**What this task involves**. Please return, word for word, the entries that begin at the line containing "600x384 pixels. How" and stop after the line containing "The image size is (600, 600). coord(206,36)". Leave the pictures out.

**Data extract**.
##########
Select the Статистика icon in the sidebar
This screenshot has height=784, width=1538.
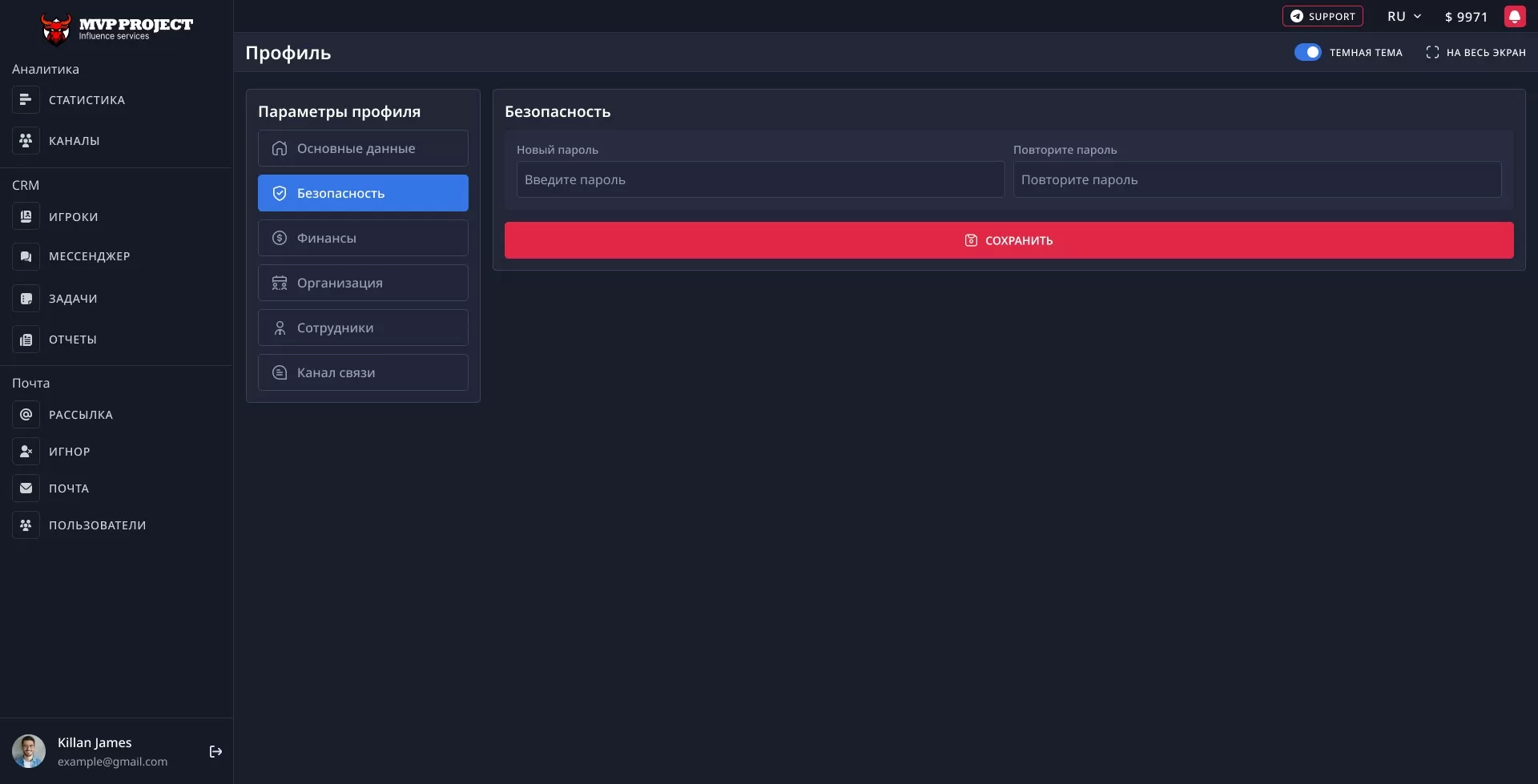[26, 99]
##########
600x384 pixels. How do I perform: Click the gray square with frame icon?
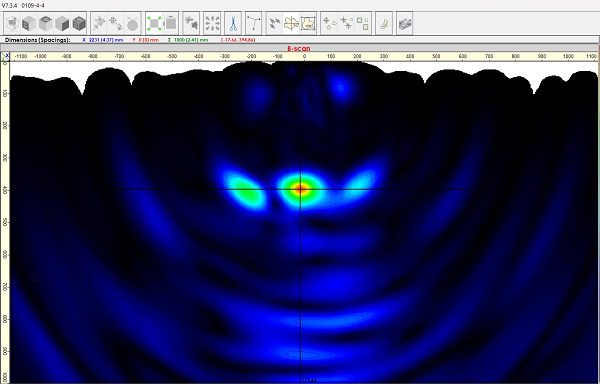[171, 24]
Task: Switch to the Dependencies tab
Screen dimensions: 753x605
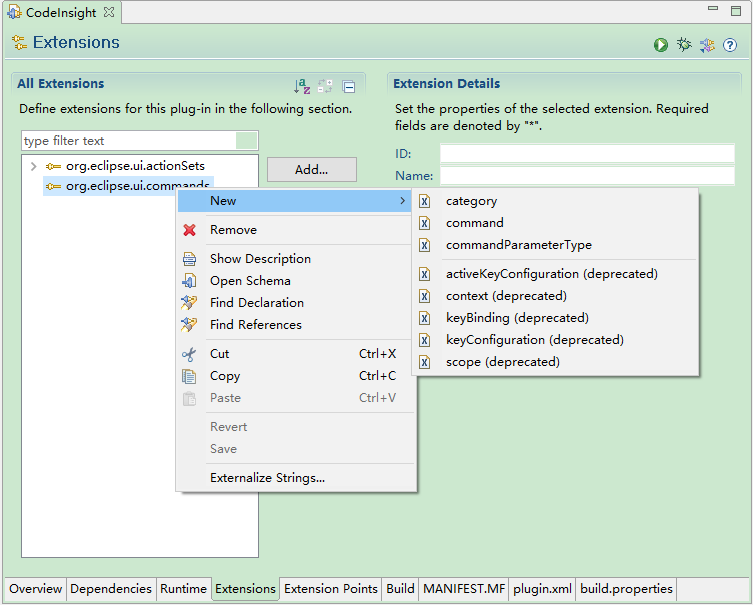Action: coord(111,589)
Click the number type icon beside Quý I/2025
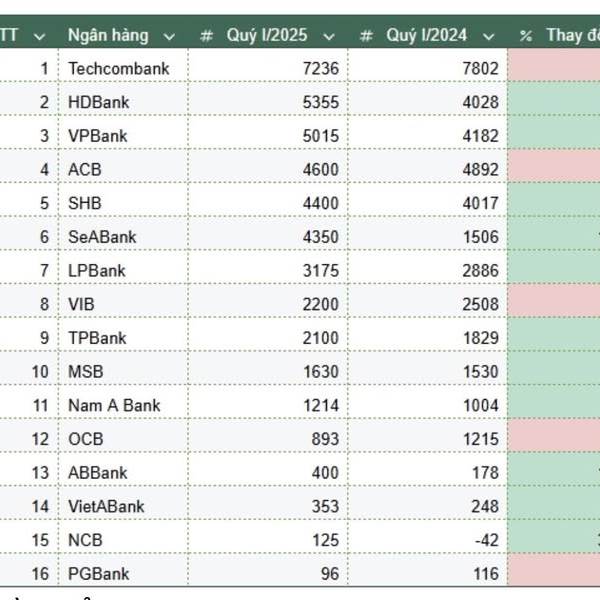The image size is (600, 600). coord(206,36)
##########
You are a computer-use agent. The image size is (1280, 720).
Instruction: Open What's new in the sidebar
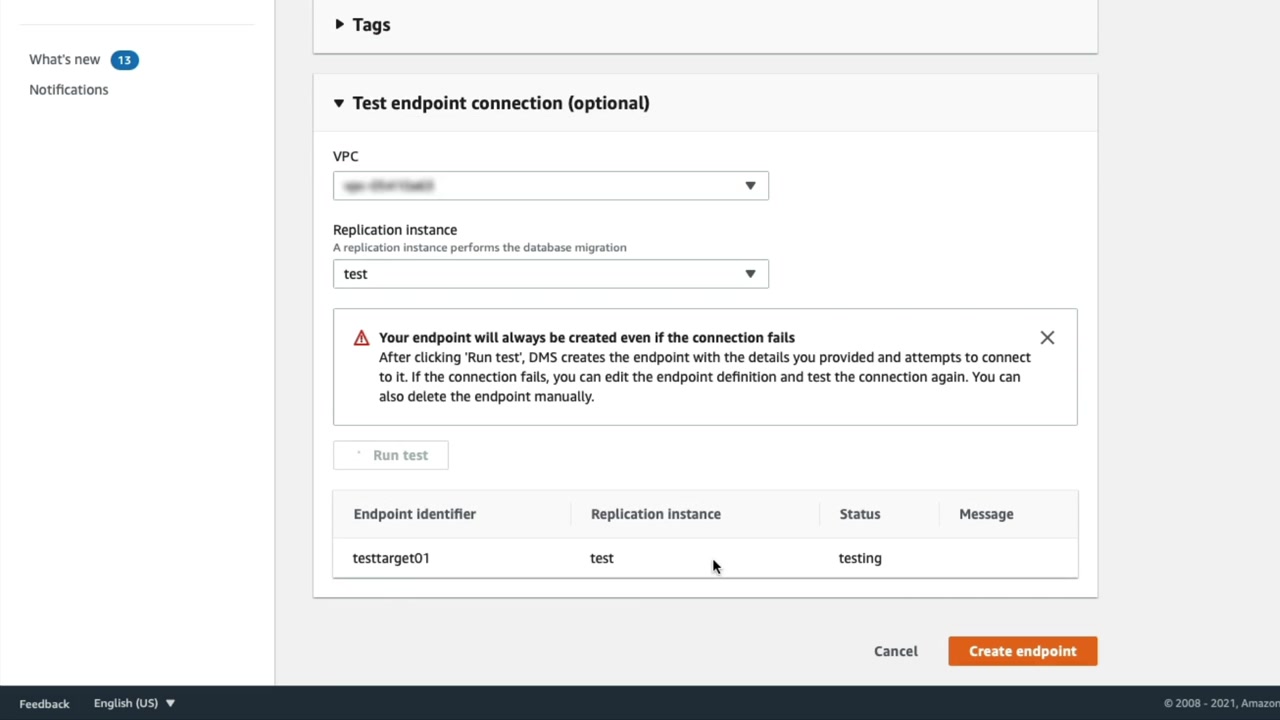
##########
**Result of the task**.
600x384 pixels. How do I perform: Click the gray square with frame icon?
[171, 24]
Task: Switch to the Dependencies tab
Screen dimensions: 753x605
Action: coord(111,589)
Click the number type icon beside Quý I/2025
The image size is (600, 600). coord(206,36)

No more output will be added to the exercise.